I am creating a codebook for tidycensus variables I am pulling for all ACS5 years from 2009-2020. To make sure or to flag any differences in variables across years, I am trying to put a check column in at the end. However, there seems to be some change in the naming center at 2018, which I'd like to ignore in favor of identifying real problems.

#selecing and recoding variables to pull in
dv_acs = c(
  same1          = "B25002_001", 
  same2       = "B25002_002", 
  diff1       = "C24010_039"

#creating a loop to pull in an join a codebook for all years
out <-  map(2009:2020, ~ {
  nm <- str_c(c("label", "concept"), "_", .x)
  load_variables(.x, "acs5") %>%
    select(-any_of("geography")) %>%
    filter(name %in% dv_acs) %>%
    mutate(id = names(dv_acs), .before = 1) %>%
    rename_with(~ nm, c("label", "concept"))
}) %>%

#putting in checks
out <- out %>% 
  rowwise %>% 
  mutate(label_flag = n_distinct(unlist(across(starts_with('label'), 
                                               ~ as.character(.x)))) == 1) %>%

Okay, from above, the first two variables (same1, same2), would get a TRUE value in the label_flag column if it worked how I want it to, but because there's a ":" introduced into the string in later years, it comes up false. For comparison, diff1 has a truly different value between the 2009 and later labels (it goes from "Estimate!!Total!Female" to "Estimate!!Total:!!Female:!!Management, business, science, and arts occupations:", this should show up as FALSE in the label_flag column.

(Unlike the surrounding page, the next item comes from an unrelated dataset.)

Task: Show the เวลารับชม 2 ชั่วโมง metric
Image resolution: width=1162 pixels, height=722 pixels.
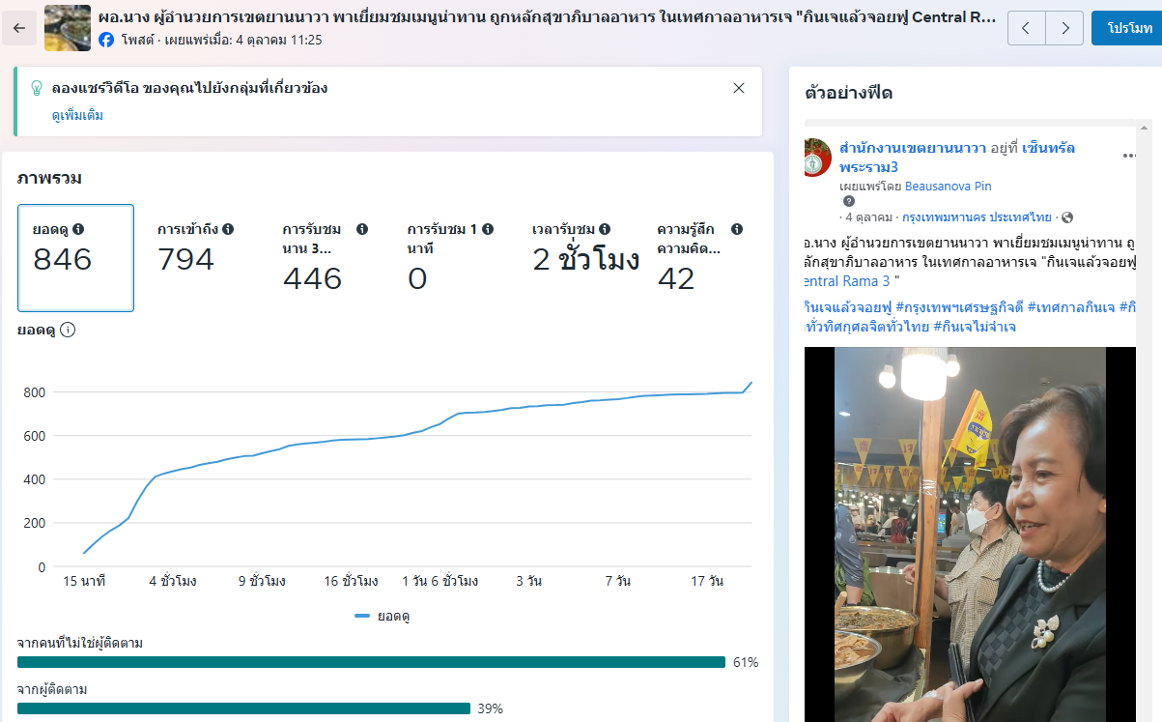Action: 584,257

I don't know if I should introduce something using grepl or put in a string dist somehow, and would appreciate any solutions ya got.

We may use pmap to loop over the rows of selected columns that starts with 'label', remove all the : and then get the n_distinct to check for only single unique value

out <- out %>%
    mutate(label_flag = pmap_int(across(starts_with('label')),
       ~ n_distinct(str_remove_all(c(...), ":")) == 1))